Chevis Oaks Baptist church called me to be its pastor in June of this year. Since that time I have learned a great deal (I hope) about pastoral ministry.
The following are 8 things I've learned while serving in this capacity. I'm sure these will not be new ideas to all who read this post; in fact, they are pretty basic. Additionally, most of these are not new to me. They have, rather, become things that I can now understand better through experience.
1. Pastoring is a great honor. I continue to be amazed that I am in this position. Clearly, God does not select pastors based upon any merit of their own.
2. Pastoring is a great joy. In Philippians 4:1, Paul refers to the Philippian church as his "joy and crown." I feel the same way about Chevis Oaks. The people here have welcomed me and my family with open arms.
3. Pastoring is a great burden. Although we are all individually responsible before God for our own spiritual state, I do feel a weight of responsibility within the church. Since the people listen to me preach and teach the bible each week, I am directly affecting their understanding of who God is and what He expects of them.

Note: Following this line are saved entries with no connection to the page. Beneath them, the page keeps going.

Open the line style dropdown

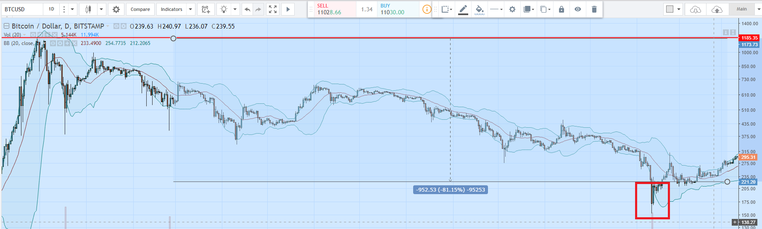click(x=496, y=9)
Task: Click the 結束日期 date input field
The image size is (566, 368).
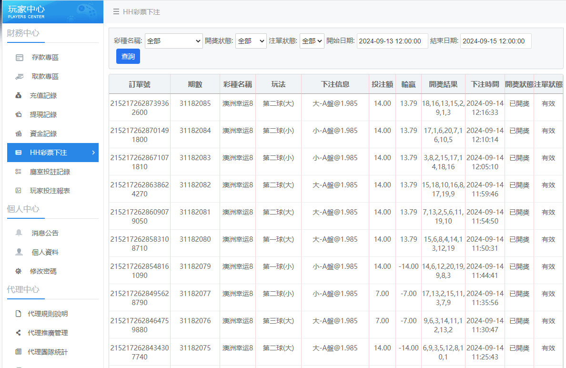Action: [495, 41]
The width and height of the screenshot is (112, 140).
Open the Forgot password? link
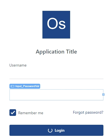coord(88,113)
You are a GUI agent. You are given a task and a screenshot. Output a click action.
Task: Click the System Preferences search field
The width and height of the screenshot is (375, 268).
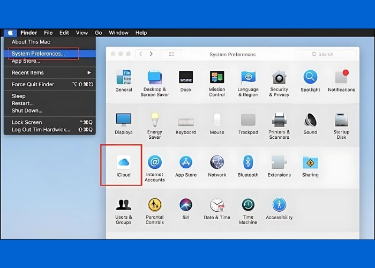[x=326, y=54]
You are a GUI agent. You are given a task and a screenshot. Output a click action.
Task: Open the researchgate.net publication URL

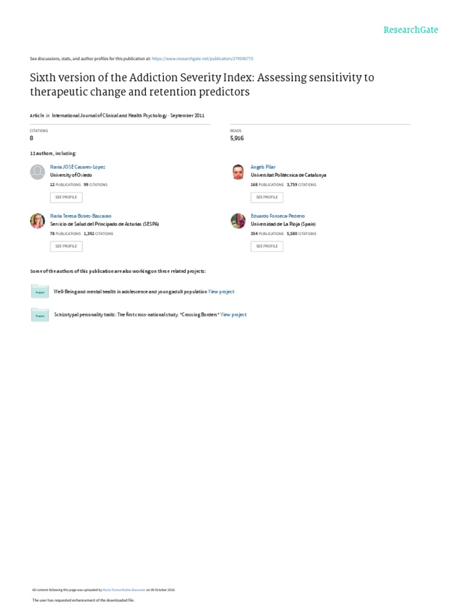pyautogui.click(x=202, y=59)
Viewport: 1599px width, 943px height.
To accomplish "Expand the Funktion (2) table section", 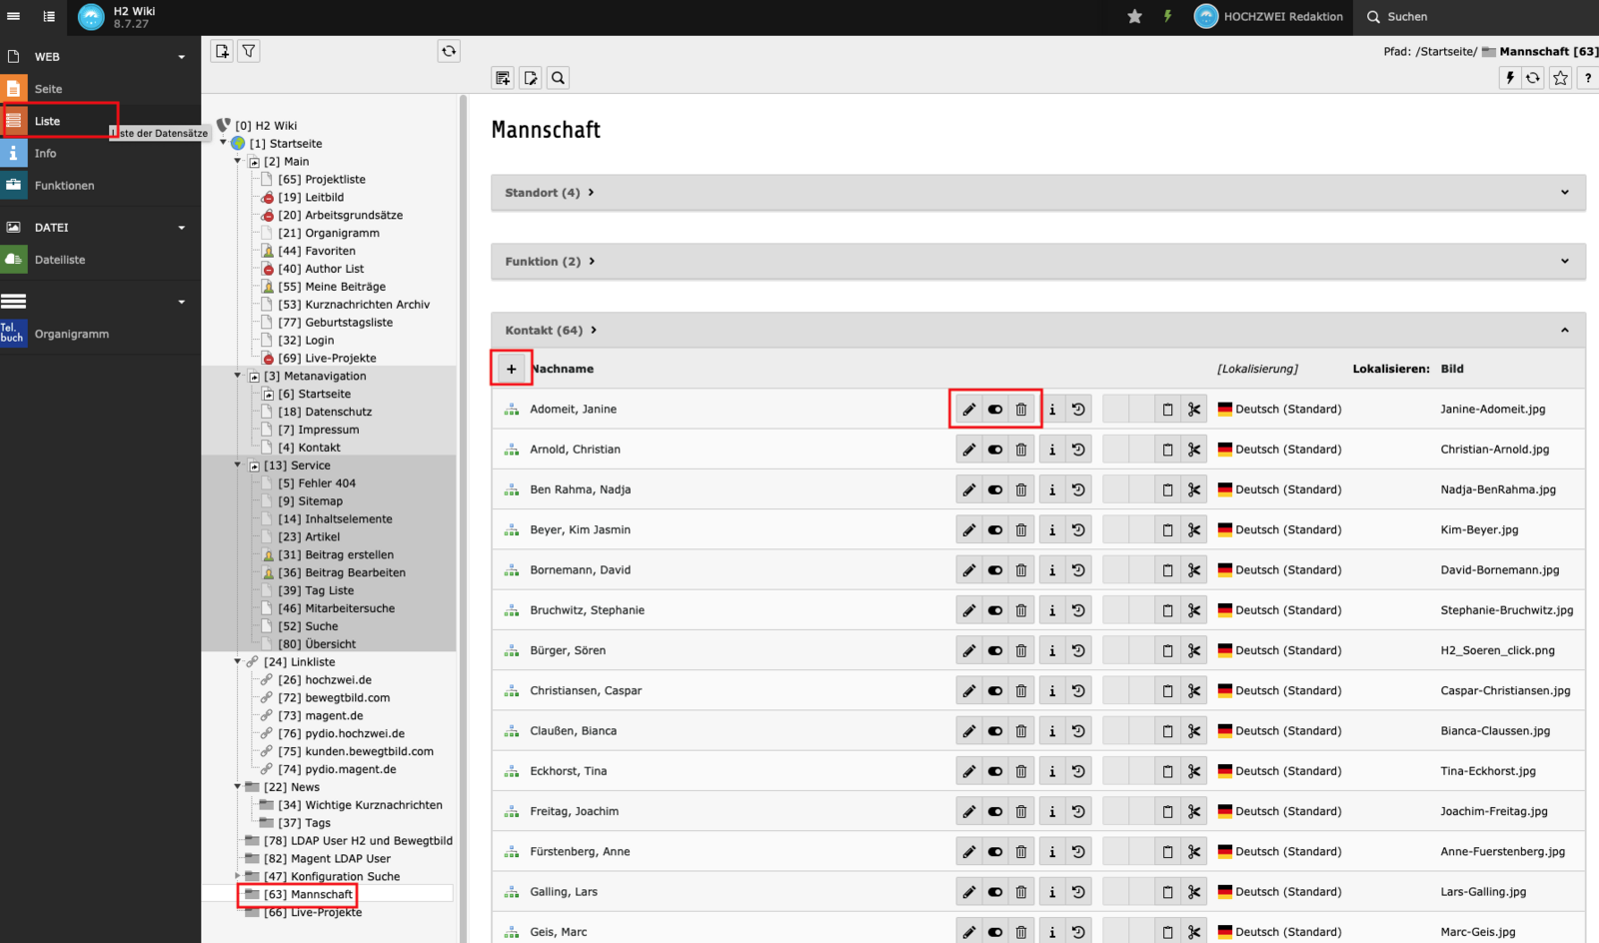I will pyautogui.click(x=1564, y=262).
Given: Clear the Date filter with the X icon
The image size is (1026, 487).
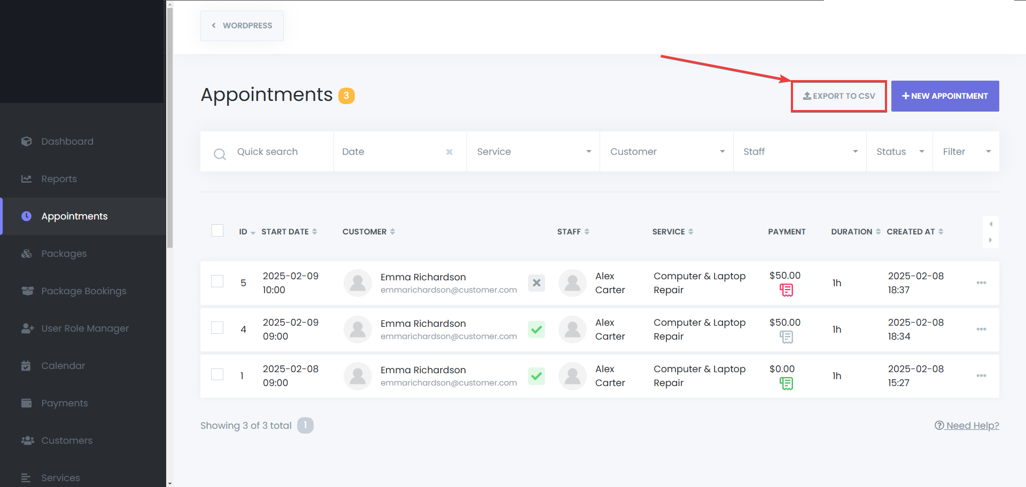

4. Pastoring can be a lonely position. Since sermon preparation requires quite a bit of time, this means quite a bit of time alone in study. While I greatly enjoy this, it also means a lot of time alone. While this is offset somewhat by visits to homes and hospitals, it still remains, at least some of the time, a lonely position.
5. Pastors get too much credit. When things are going well in the church, the pastor gets too much credit. When things are going poorly, the pastor gets too much blame. Since the church is a body, that means it is made up of many parts. The pastor is one of those parts, but he is not more important than the others. When things go well or poorly (however you define that), the body needs to look at all the parts.
6. Pastors will make mistakes. I've already made a few of these. The pastor is a normal, fallen individual who will do things incorrectly. The church family needs to accept this and be ready and willing to kindly rebuke the pastor when necessary. The pastor needs to be humble enough to accept this.
7. Pastors need the help and support of the body. I have been spoiled by the amount of positive words I have received so far at Chevis Oaks. I hope I have responded in kind. The New Testament makes it clear that all that is done within the church should be done for edification. This must include words that go to the pastor and come from the pastor.
8. Pastoring is too big for any individual. The New Testament is painfully clear that the biblical church model is to have a multiplicity of pastor/elder/overseers. A muliplicity allows for accountability, shared ideas, shared workload, and protection from pride. The tasks and responsibility are too great for any one man.